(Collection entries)
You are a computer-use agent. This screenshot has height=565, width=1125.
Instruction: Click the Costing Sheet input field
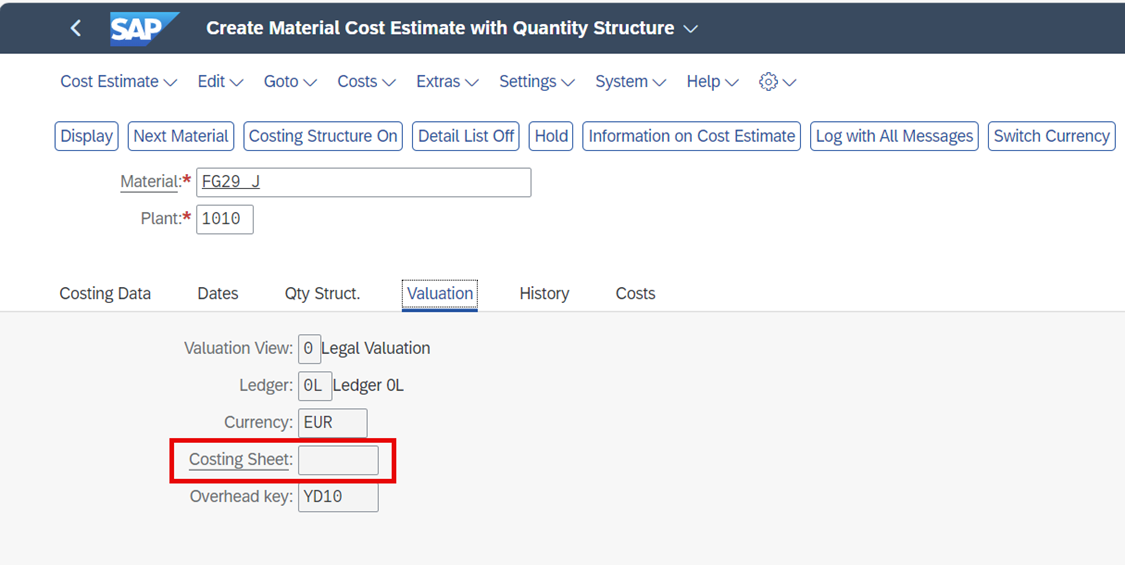(x=338, y=460)
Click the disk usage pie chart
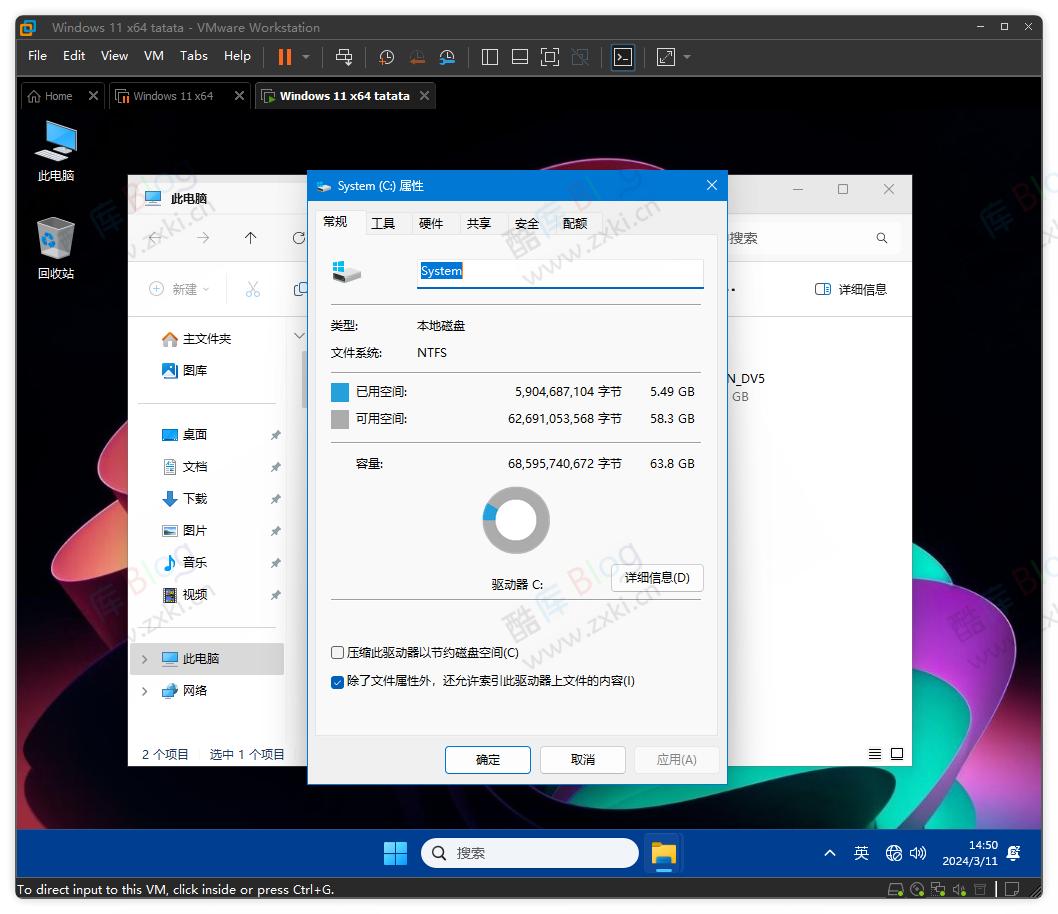 (516, 520)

AIM OF THE EXERCISE:
Output the entries above verbatim, leaving out images.

SOLVED EXERCISE:
You are a computer-use agent. This screenshot has height=565, width=1125.
Instruction: Click the Costing Sheet input field
(x=338, y=460)
Click the disk usage pie chart
 (516, 520)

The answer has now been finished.